とはいえ、どんなものでもというわけではなく、書き手の語り口が自分のテンションと合うもののほうが、より心地よく感じます。
エッセイは書き手の人柄がすごくにじみ出るものだとおもっているので、あまりテンションの高くない落ち着いた語り口のほうが、スッと自分の中に入ってくるような気持ちで読むことができるように思います。

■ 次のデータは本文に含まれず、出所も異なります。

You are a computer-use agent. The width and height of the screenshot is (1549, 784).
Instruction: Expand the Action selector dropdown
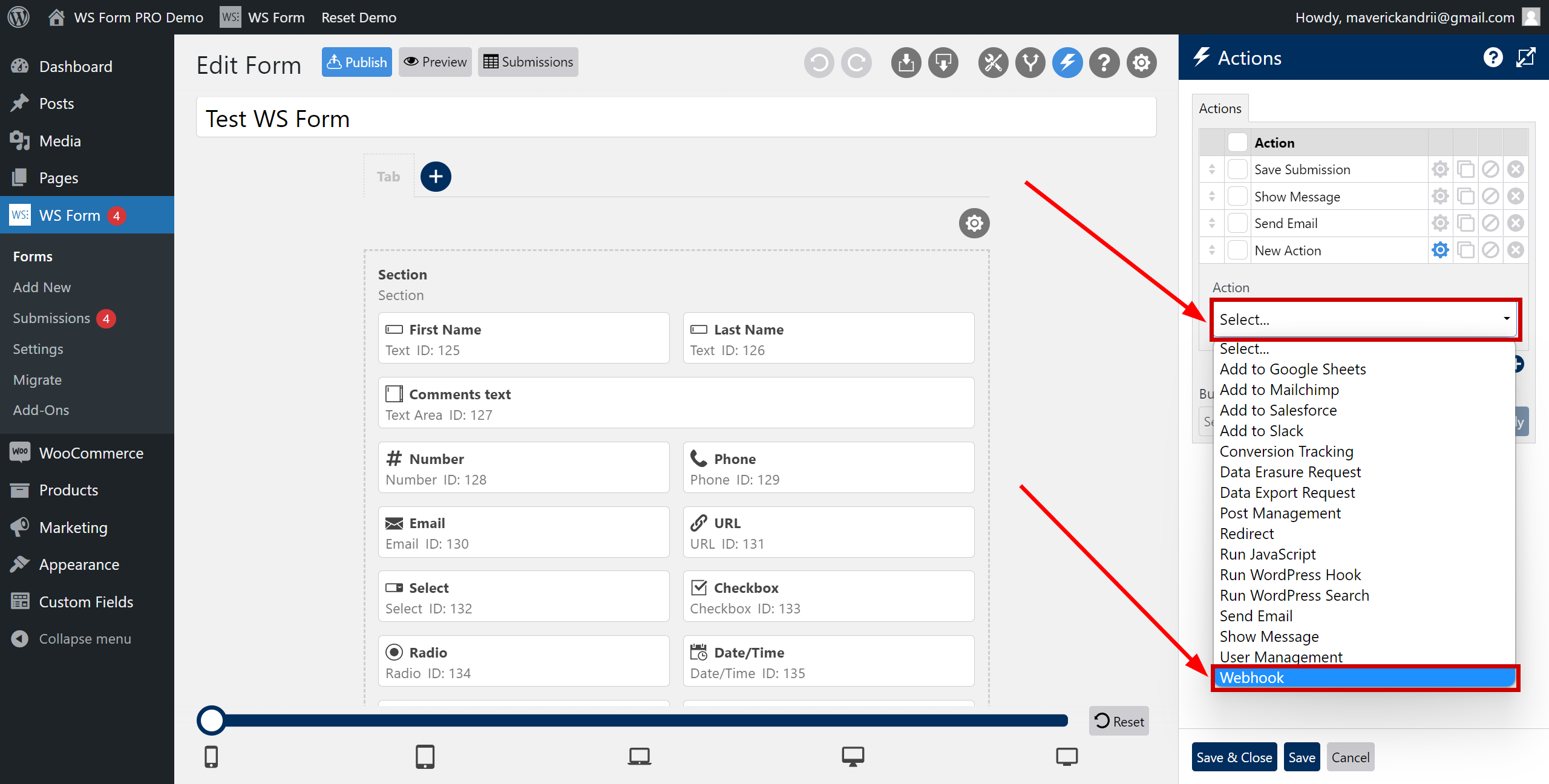click(x=1363, y=319)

最近読んだアニメーション作家の近藤聡乃さんや漫画家の浅野いにおさん、阿佐ヶ谷姉妹のエッセイは、その点でとても心地よく感じました。
派手さはないものの、淡々とした語りのなかに、ふと笑えたり、共感したりする瞬間があって、気負わずに読むことができます。
漫画のエッセイでは、オーバーテンションなキャラクターの主人公が多く描かれる印象がありますが、私が心地よいと感じるのは、そうしたものとは少し違う方向性なのかもしれません。もちろん漫画として面白くするためにはテンションのギアを一つ上げてショーとして演出する必要性は理解しています。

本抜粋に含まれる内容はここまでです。